Why do hackers attack websites?
The growth in the number of created websites and digitized businesses leads to an increasing number of hacker attacks. The goal of hacker attacks on websites is mostly to steal data such as bank account information or to increase traffic on illegal websites by redirecting them. (Instruction adapted to the WordPress system)
An example of the content that an infected website redirects to
How to check if your website is infected? (2 methods)
When checking whether your website is infected with a virus, open it in incognito mode or log out of the admin area of the website and delete cookies.
Right-clicking on the link of your home page will open a menu in which you need to click on “Open in anonymous mode” or “Open in private mode”.
On a web page opened in incognito mode, try clicking on a few other sub-pages eg About Us, Contact. If your website is infected, instead of the About us page, a prize game or survey that is not part of your website.
By scanning the website with a free basic virus detection tool. https://sitecheck.sucuri.net/
Copy the link of your website and paste it in the field where it says example.com and click on the “Scan website” button.

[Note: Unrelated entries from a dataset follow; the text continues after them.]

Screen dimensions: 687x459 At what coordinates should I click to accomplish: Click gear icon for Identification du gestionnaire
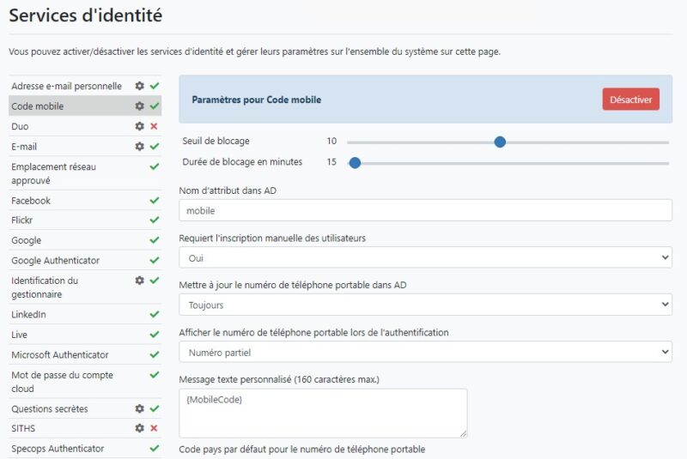139,281
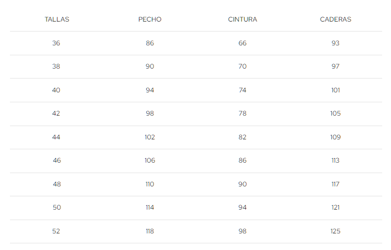This screenshot has height=250, width=391.
Task: Click the CADERAS column header
Action: tap(335, 19)
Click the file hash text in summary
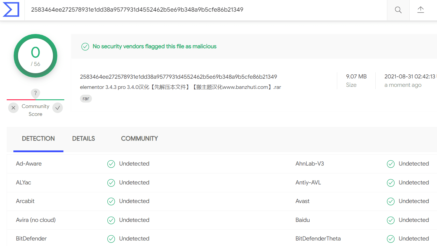 click(x=178, y=77)
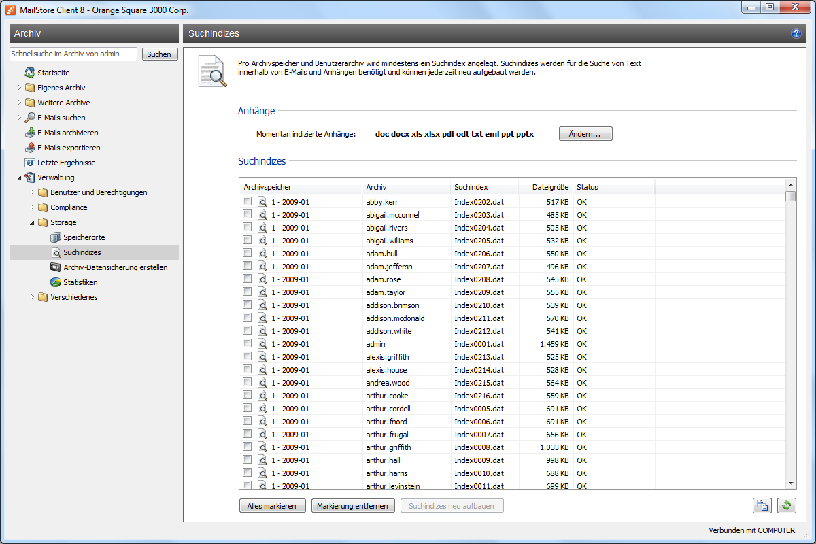
Task: Click the Statistiken globe icon
Action: (56, 282)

If your website is infected, after scanning, the information “Anomaly behavior detected (possible malware)” will be displayed.
How to fix website infected with redirect virus? (8 steps)

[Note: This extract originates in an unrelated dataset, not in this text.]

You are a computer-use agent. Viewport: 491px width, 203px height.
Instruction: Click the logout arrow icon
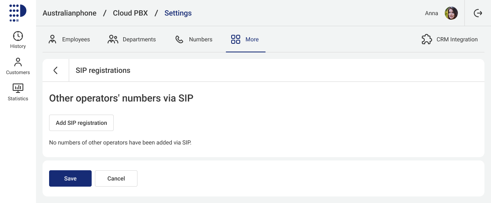coord(477,13)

- Open your website’s file manager (FTP), open the /wp-content/plugins folder
- Find the folder named “zend-fonts-wp” and delete it – Once you have deleted the folder, your website will stop redirecting
- Delete cookies from your browser (e.g. Chrome, Firefox) – Click on the small padlock to the left of the url of your website, click on Cookies and click on the button Remove or Delete until you delete all cookies
- Open phpMyAdmin or Adminer and log in to your website’s database – You can find your database login information in the wp-config.php file which is located in the home folder of the website.

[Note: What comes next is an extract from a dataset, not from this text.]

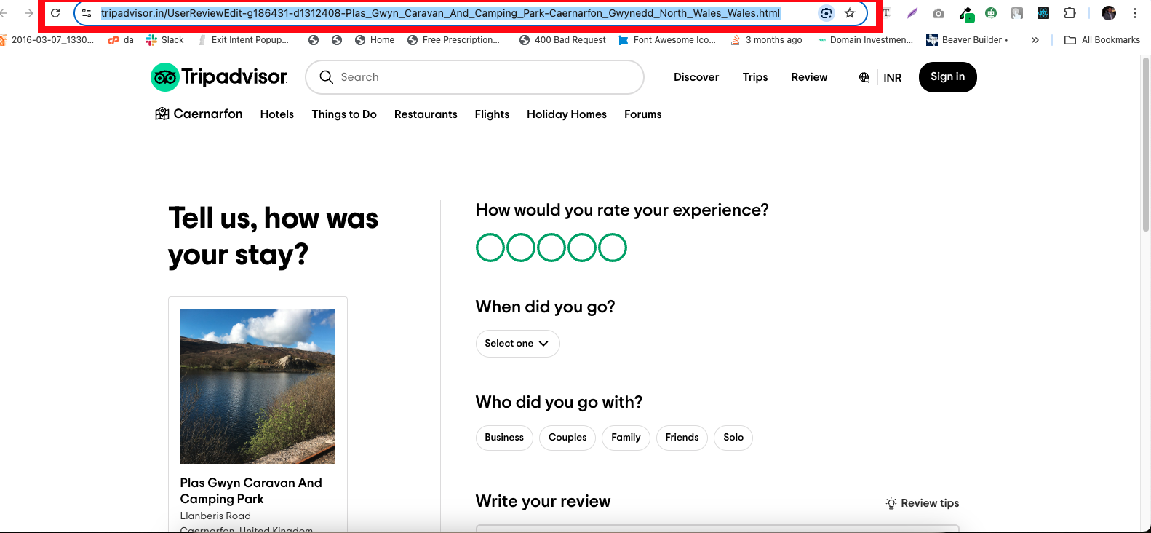Click the globe language icon
Image resolution: width=1151 pixels, height=533 pixels.
pos(864,78)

- In the database, find the tables “wusers_inputs” and “wzen_time_table” and then delete them – The virus creates records in the database so that the hacker can access your website again and again upload the virus, so this step is extremely important!
- Change the passwords of all Administrator and Editor accounts of your website – Visit link-of-your-website.com/wp-admin/users.php and for each administrator / editor click Edit > Set a new password and Sign out on all other devices > Update profile
- Upgrade all plugins, themes and WordPress version of your website!
- (Optional) Install the Sucuri or Wordfence plugin and scan the website.
The most common reason for a hacked website is to use the basic maintenance pack or no maintenance pack which leads to outdated plugins, theme and wordpress version.